Lauren fue quien decidió por mí. No quería caminar, ya que calzaba unos zapatos nada adecuados para hacerlo. La mayoría de las otras chicas, incluidas Jessica y Angela, decidieron quedarse también en la playa. Esperé a que Tyler y Eric se hubieran comprometido a acompañarlas antes de levantarme con sigilo para unirme al grupo de caminantes. Mike me dedicó una enorme sonrisa cuando vio que también iba.
La caminata no fue demasiado larga, aunque me fastidiaba perder de vista el cielo al entrar en el bosque. La luz verde de éste difícilmente podía encajar con las risas juveniles, era demasiado oscuro y aterrador para estar en armonía con las pequeñas bromas que se gastaban a mí alrededor. Debía vigilar cada paso que daba con sumo cuidado para evitar las raíces del suelo y las ramas que había sobre mi cabeza, por lo que no tardé en rezagarme. Al final me adentré en los confines esmeraldas de la foresta y encontré de nuevo la rocosa orilla. Había bajado la marea y un río fluía a nuestro lado de camino hacia el mar. A lo largo de sus orillas sembradas de guijarros había pozas poco profundas que jamás se secaban del todo. Eran un hervidero de vida.
Tuve buen cuidado de no inclinarme demasiado sobre aquellas lagunas naturales. Los otros fueron más intrépidos, brincaron sobre las rocas y se encaramaron a los bordes de forma precaria. Localicé una piedra de apariencia bastante estable en los aledaños de una de las lagunas más grandes y me senté con cautela, fascinada por el acuario natural que había a mis pies. Ramilletes de brillantes anémonas se ondulaban sin cesar al compás de la corriente invisible. Conchas en espiral rodaban sobre los repliegues en cuyo interior se ocultaban los cangrejos. Una estrella de mar inmóvil se aferraba a las rocas, mientras una rezagada anguila pequeña de estrías blancas zigzagueaba entre los relucientes juncos verdes a la espera de la pleamar. Me quedé completamente absorta, a excepción de una pequeña parte de mi mente, que se preguntaba qué estaría haciendo ahora Edward e intentaba imaginar lo que diría de estar aquí conmigo.
Finalmente, los muchachos sintieron apetito y me levanté con rigidez para seguirlos de vuelta a la playa. En esta ocasión intenté seguirles el ritmo a través del bosque, por lo que me caí unas cuantas veces, cómo no. Me hice algunos rasguños poco profundos en las palmas de las manos, y las rodillas de mis vaqueros se riñeron de verdín, pero podía haber sido peor.
Cuando regresamos a First Beach, el grupo que habíamos dejado se había multiplicado. Al acercarnos pude ver el lacio y reluciente pelo negro y la piel cobriza de los recién llegados, unos adolescentes de la reserva que habían acudido para hacer un poco de vida social.

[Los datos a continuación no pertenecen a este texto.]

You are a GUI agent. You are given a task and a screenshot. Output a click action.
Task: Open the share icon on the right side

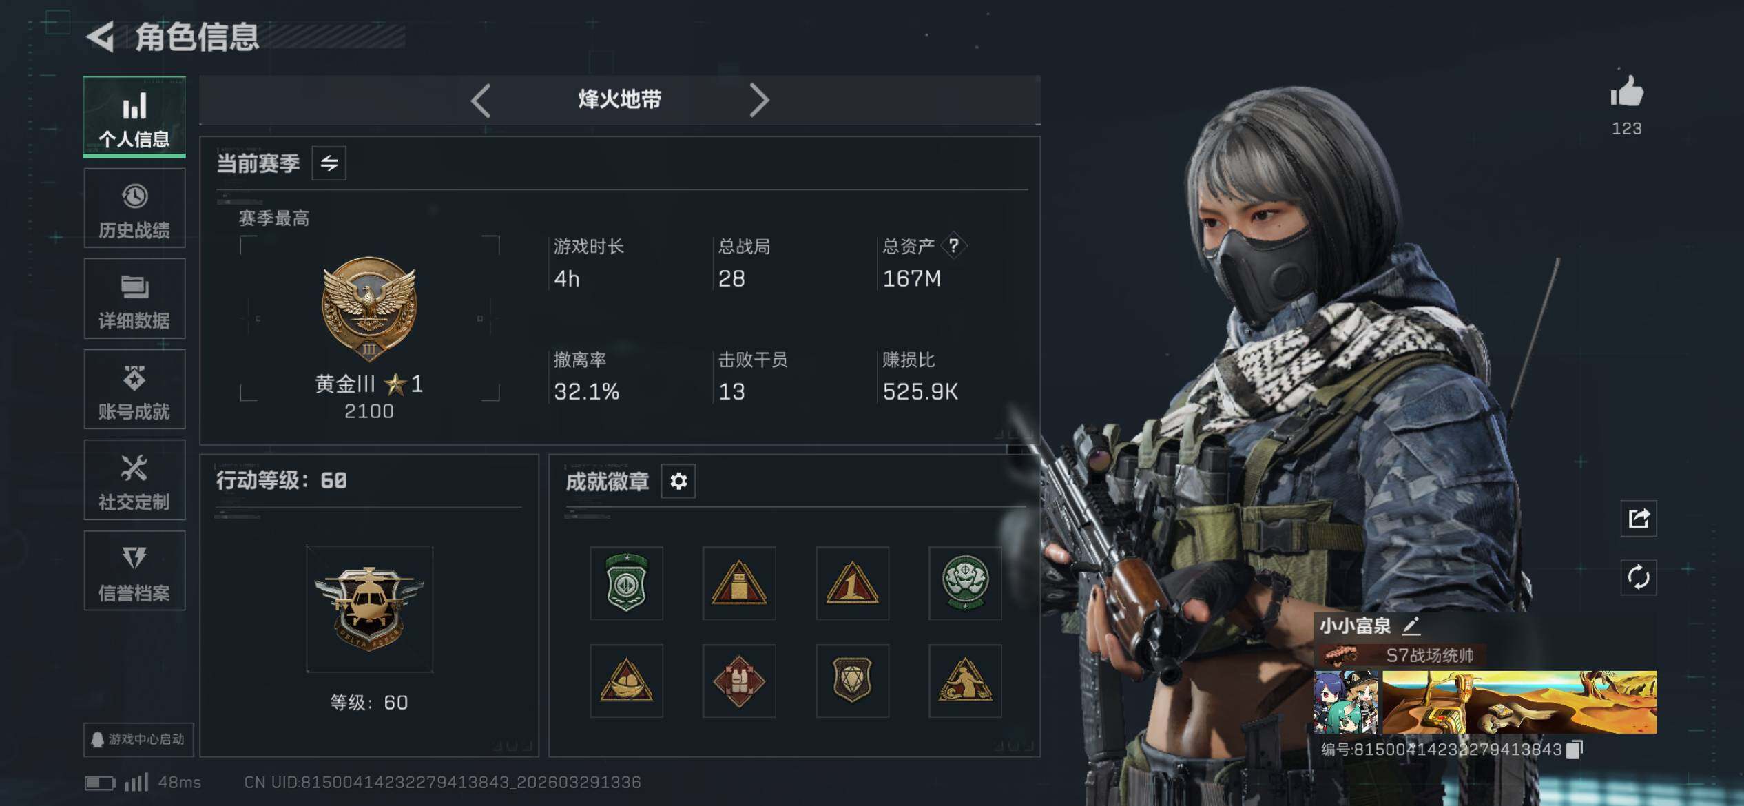pyautogui.click(x=1639, y=518)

La comida ya había empezado a repartirse, y los chicos se apresuraron para pedir que la compartieran mientras Eric nos presentaba al entrar en el círculo de la fogata. Angela y yo fuimos las últimas en llegar y me di cuenta de que el más joven de los recién llegados, sentado sobre las piedras cerca del fuego, alzó la vista para mirarme con interés cuando Eric pronunció nuestros nombres. Me senté junto a Angela, y Mike nos trajo unos sandwiches y una selección de refrescos para que eligiéramos mientras el chico que tenía aspecto de ser el mayor de los visitantes pronunciaba los nombres de los otros siete jóvenes que lo acompañaban. Todo lo que pude comprender es que una de las chicas también se llamaba Jessica y que el muchacho cuya atención había despertado respondía al nombre de Jacob.
Resultaba relajante sentarse con Angela, era una de esas personas sosegadas que no sentían la necesidad de llenar todos los silencios con cotorreos. Me dejó cavilar tranquilamente sin molestarme mientras comíamos. Pensaba de qué forma tan deshilvanada transcurría el tiempo en Forks; a veces pasaba como en una nebulosa, con unas imágenes únicas que sobresalían con mayor claridad que el resto, mientras que en otras ocasiones cada segundo era relevante y se grababa en mi mente. Sabía con exactitud qué causaba la diferencia y eso me perturbaba.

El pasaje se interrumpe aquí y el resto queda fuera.